W3C home > Mailing lists > Public > public-rdf-wg@w3.org > December 2012

RE: Final ping on turtle i18n issues

From: Eric Prud'hommeaux <eric@w3.org>
Date: Mon, 10 Dec 2012 18:46:25 -0500
To: "Phillips, Addison" <addison@lab126.com>
Cc: Sandro Hawke <sandro@w3.org>, "www-international@w3.org" <www-international@w3.org>, RDF WG <public-rdf-wg@w3.org>
Message-ID: <20121210234622.GE25523@w3.org>
* Phillips, Addison <addison@lab126.com> [2012-12-10 08:41-0800]
> Hello Sandro,
> Thanks for this ping. I regret that I didn't see all of these messages at the time (we responded to a few of them, but the bulk of your responses appear to have come while I was on vacation, and so this is, alas, my first look at them). The complete list of our comments is at [1].
> In reviewing your responses, I have the following comments, which are based on the assumption that your current editor's draft is:
>    http://dvcs.w3.org/hg/rdf/raw-file/default/rdf-turtle/index.html 

= I18N-ISSUE-178 =
> I'm *not* satisfied with the resolution of this issue.
> In Section 6.5 you added a directly link to the IANA Language Subtag registry, calling the contents "registered language tags" (which is incorrect, these are language subtags, used to form language tags).

s{registered language tags}{registered language subtags} done

> No reference is made to BCP 47. TURTLE effectively does not specify any standard for language tags and does not require validity or even "well-formedness" of language tags. Please address this issue by adding an explicit reference to BCP 47 (preferably a normative reference).

Section 6.5 specifies the syntactic constraints on the language. Section 7 specifies the binding to RDF, including
  "Literals are composed of a lexical form and an optional language tag [BCP47] or datatype IRI."
Also, the href on "language tag" points to the part of the RDF concepts doc which says defines language tag:
  "a non-empty language tag as defined by [BCP47]. The language tag must be well-formed according to section 2.2.9 of [BCP47]…"

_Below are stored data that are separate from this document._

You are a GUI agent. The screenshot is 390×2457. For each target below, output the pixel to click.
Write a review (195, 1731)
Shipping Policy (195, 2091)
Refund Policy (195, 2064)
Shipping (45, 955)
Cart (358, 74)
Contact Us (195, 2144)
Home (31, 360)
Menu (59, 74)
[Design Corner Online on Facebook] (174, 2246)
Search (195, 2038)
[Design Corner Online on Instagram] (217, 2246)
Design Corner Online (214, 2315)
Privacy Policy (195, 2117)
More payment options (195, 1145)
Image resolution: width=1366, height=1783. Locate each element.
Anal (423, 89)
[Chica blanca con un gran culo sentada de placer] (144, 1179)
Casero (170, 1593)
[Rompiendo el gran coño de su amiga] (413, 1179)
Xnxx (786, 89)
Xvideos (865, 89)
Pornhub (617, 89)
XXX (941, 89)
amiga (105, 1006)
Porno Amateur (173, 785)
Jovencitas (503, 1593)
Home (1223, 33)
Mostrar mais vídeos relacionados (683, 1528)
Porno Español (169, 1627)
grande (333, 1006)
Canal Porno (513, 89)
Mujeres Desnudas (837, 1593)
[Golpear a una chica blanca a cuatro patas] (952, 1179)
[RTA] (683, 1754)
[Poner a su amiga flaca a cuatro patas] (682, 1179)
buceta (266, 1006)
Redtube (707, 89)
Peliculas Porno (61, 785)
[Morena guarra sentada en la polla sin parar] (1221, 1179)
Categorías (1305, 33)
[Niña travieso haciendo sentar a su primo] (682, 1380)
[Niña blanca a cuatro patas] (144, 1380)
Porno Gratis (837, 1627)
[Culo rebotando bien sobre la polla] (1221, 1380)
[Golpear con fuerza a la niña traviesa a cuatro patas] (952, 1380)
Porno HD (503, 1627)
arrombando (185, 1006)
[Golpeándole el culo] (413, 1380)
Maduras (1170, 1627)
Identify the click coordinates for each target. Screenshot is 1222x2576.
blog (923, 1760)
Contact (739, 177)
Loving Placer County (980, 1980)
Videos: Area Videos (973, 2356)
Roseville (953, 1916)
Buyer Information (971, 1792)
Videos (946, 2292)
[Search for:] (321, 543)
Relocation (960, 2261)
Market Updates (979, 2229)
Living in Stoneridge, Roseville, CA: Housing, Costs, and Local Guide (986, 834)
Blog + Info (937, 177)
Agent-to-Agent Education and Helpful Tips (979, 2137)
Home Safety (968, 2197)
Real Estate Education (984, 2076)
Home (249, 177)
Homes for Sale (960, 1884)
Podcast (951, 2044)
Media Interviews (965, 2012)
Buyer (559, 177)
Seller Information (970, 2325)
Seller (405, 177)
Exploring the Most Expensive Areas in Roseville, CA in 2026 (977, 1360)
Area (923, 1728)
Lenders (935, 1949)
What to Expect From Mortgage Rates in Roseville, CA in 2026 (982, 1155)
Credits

You'll see BCP47 at the top of the Normative References <http://dvcs.w3.org/hg/rdf/raw-file/default/rdf-turtle/index.html#normative-references>.

> The link to the language subtag registry, please note, occurs in this sentence:
>    The strings @prefix and @base match the pattern for LANGTAG, though neither "prefix" nor "base" are registered language tags.
> Shouldn't the EBNF include the magick strings "prefix" and "base" in the LANGTAG production? While that production "permits" these strings, it is often customary to call out reserved values.

I floated a version of the grammar which explicitly included "prefix" and "base" as alternatives in a productions for langtag <http://www.w3.org/mid/20120615185648.GA27073@w3.org> but that thread got derailed by a discussion about how parsers work. Because these language tags aren't registered and couldn't be tested by valid documents, the WG decided to leave their inclusion undefined <http://www.w3.org/2011/rdf-wg/meeting/2012-06-20#line0176>.

= I18N-ISSUE-180 =
> you have added the Unicode references requested, but these take the wrong form. For example, at #turtle-literals in your draft, you say:
>       Literals delimited by ' (U+27), may not contain the characters ', LF (U+0A), or CR (U+0D).
> Unicode literals should always be at least four hex digits (U+0027, U+000D, etc.). Please search your document for "U+" and fix each one (this is a quick job).

done, apart from the grammar which follows the XML notation #xN <http://www.w3.org/TR/xml/#sec-notation>.
(This changed "(U+0 to U+FFFF)" to "(U+0000 to U+FFFF)" in the media type, which will require a registry update some time this century.)

= I18N-ISSUE-183 =
> After your proposal, there were several comments from I18N and from other people. You didn't change the example so that the data types would be a good example. I think we're not satisfied with this one, although I would class this as an editorial comment and recognize that the point of the example is to show the different data types, not to model any real-life data. Still... bad examples like this are the bane of my existence.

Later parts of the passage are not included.